- _What you are asked to do_: Set the data down again, exactly as it appears below.

(Dataset entries)
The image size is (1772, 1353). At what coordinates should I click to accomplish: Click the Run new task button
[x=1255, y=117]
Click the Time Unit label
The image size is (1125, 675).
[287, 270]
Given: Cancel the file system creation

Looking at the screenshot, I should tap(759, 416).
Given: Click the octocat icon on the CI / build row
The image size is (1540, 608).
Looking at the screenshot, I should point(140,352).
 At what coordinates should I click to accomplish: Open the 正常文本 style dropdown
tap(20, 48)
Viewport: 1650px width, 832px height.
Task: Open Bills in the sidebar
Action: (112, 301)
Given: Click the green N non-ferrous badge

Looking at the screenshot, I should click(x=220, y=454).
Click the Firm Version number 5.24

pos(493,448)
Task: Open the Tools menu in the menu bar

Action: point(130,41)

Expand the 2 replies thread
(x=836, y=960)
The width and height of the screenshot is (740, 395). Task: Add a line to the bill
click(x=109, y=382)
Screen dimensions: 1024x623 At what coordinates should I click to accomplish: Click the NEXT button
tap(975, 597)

- _The completed task_:
The image size is (1772, 1353). At what coordinates should I click to accomplish: Click the Run new task button
[x=1255, y=117]
Click the Time Unit label
The image size is (1125, 675).
[287, 270]
Given: Cancel the file system creation

Looking at the screenshot, I should tap(759, 416).
Given: Click the octocat icon on the CI / build row
The image size is (1540, 608).
Looking at the screenshot, I should point(140,352).
 At what coordinates should I click to accomplish: Open the 正常文本 style dropdown
tap(20, 48)
Viewport: 1650px width, 832px height.
Task: Open Bills in the sidebar
Action: (112, 301)
Given: Click the green N non-ferrous badge

Looking at the screenshot, I should click(x=220, y=454).
Click the Firm Version number 5.24

pos(493,448)
Task: Open the Tools menu in the menu bar

Action: point(130,41)

Expand the 2 replies thread
(x=836, y=960)
The width and height of the screenshot is (740, 395). Task: Add a line to the bill
click(x=109, y=382)
Screen dimensions: 1024x623 At what coordinates should I click to accomplish: Click the NEXT button
tap(975, 597)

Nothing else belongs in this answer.